» **Task to carry out**: Format the lines of the listing as a numbered list, starting at the line containing "Given: Expand the Erwachsene dropdown" and ending at the end of the listing, with blank lines left out. Leave the pictures out of your answer.

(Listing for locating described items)
--- BEGIN ---

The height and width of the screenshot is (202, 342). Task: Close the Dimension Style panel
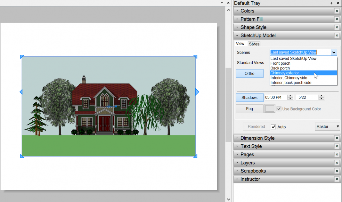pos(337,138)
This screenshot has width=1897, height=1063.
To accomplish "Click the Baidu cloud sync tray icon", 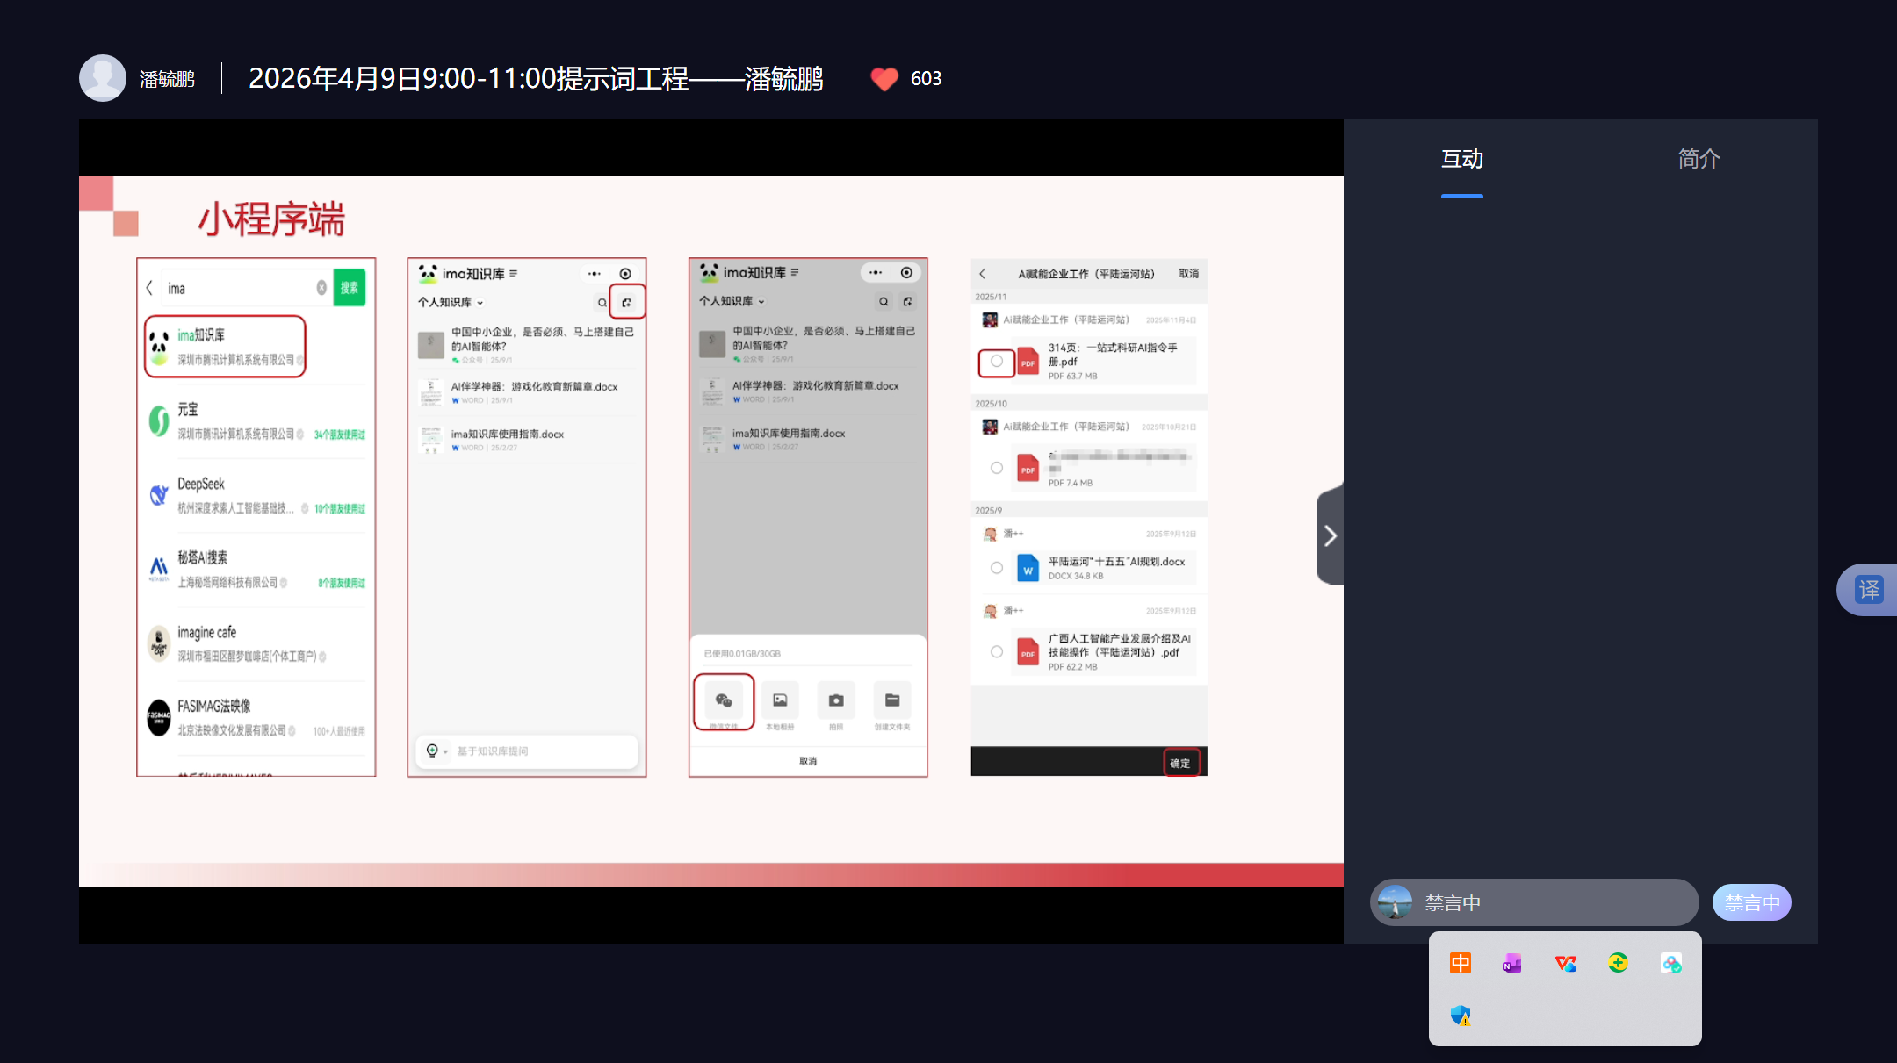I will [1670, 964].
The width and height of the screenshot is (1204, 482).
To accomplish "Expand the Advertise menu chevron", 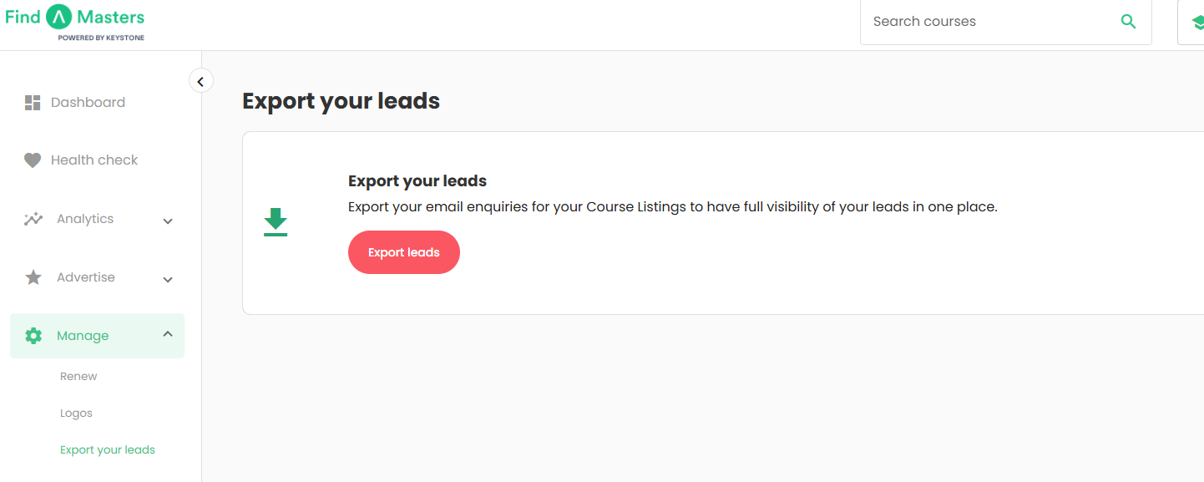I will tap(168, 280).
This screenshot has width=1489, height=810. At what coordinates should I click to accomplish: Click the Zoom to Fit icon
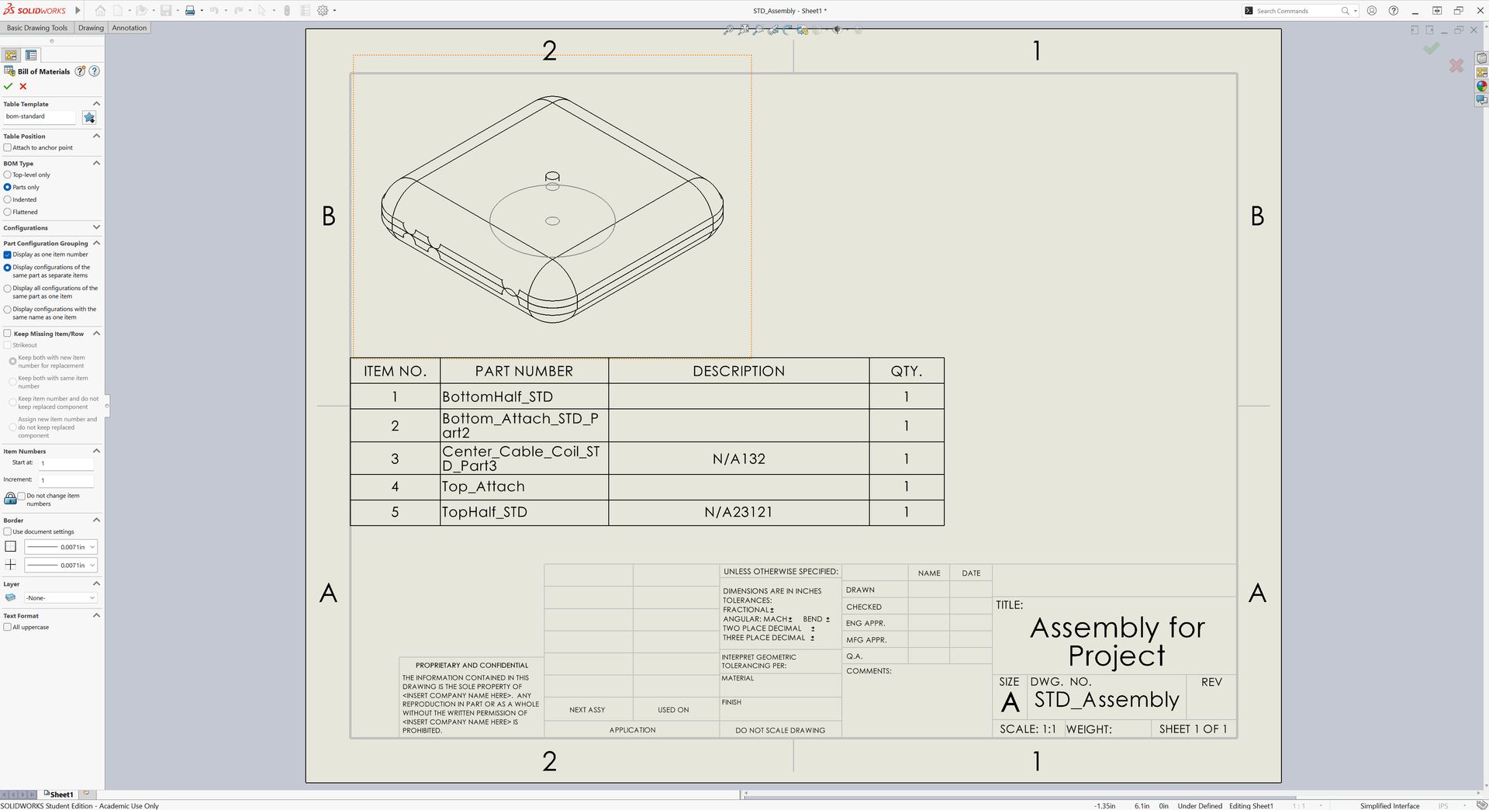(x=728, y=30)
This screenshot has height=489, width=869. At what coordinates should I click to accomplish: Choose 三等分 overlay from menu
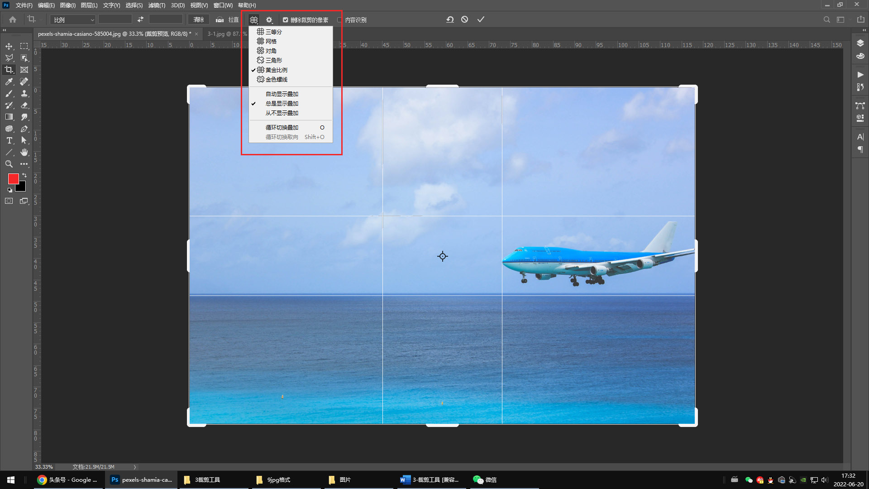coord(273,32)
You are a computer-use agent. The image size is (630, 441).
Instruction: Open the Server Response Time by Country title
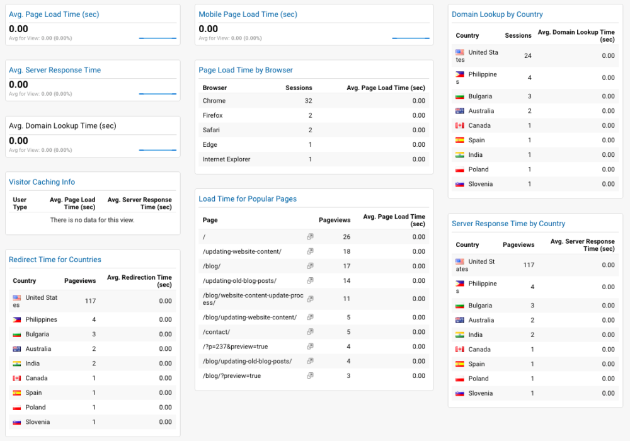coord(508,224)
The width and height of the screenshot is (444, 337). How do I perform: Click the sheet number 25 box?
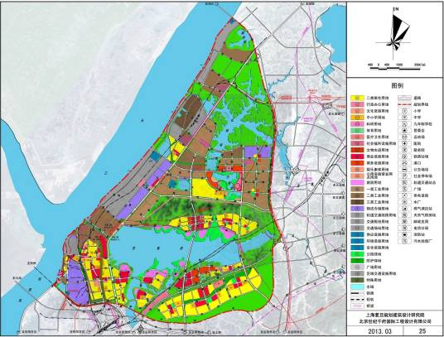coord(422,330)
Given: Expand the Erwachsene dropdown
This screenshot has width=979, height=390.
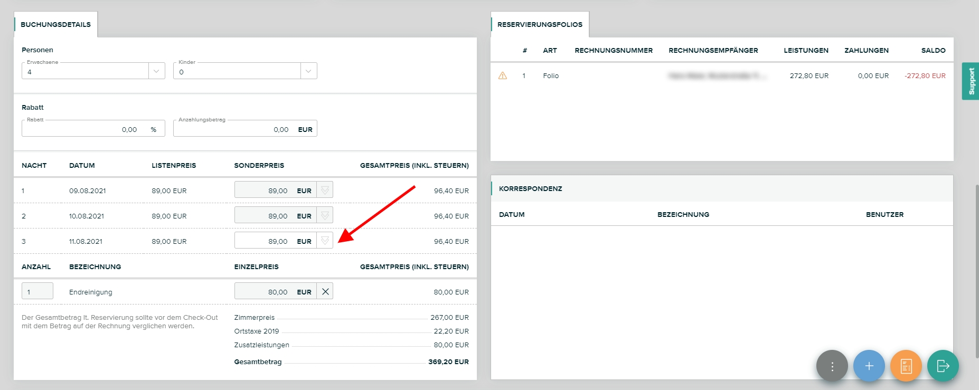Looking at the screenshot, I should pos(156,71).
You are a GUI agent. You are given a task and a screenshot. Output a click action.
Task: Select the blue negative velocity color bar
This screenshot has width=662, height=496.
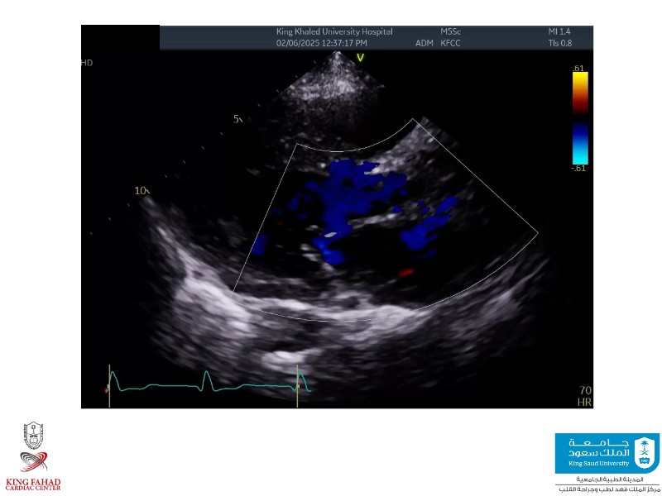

--- END ---

» **Exercise result**:
1. Given: Expand the Erwachsene dropdown
2. This screenshot has width=979, height=390.
3. Looking at the screenshot, I should pos(156,71).
4. You are a GUI agent. You are given a task and a screenshot. Output a click action.
5. Task: Select the blue negative velocity color bar
6. This screenshot has width=662, height=496.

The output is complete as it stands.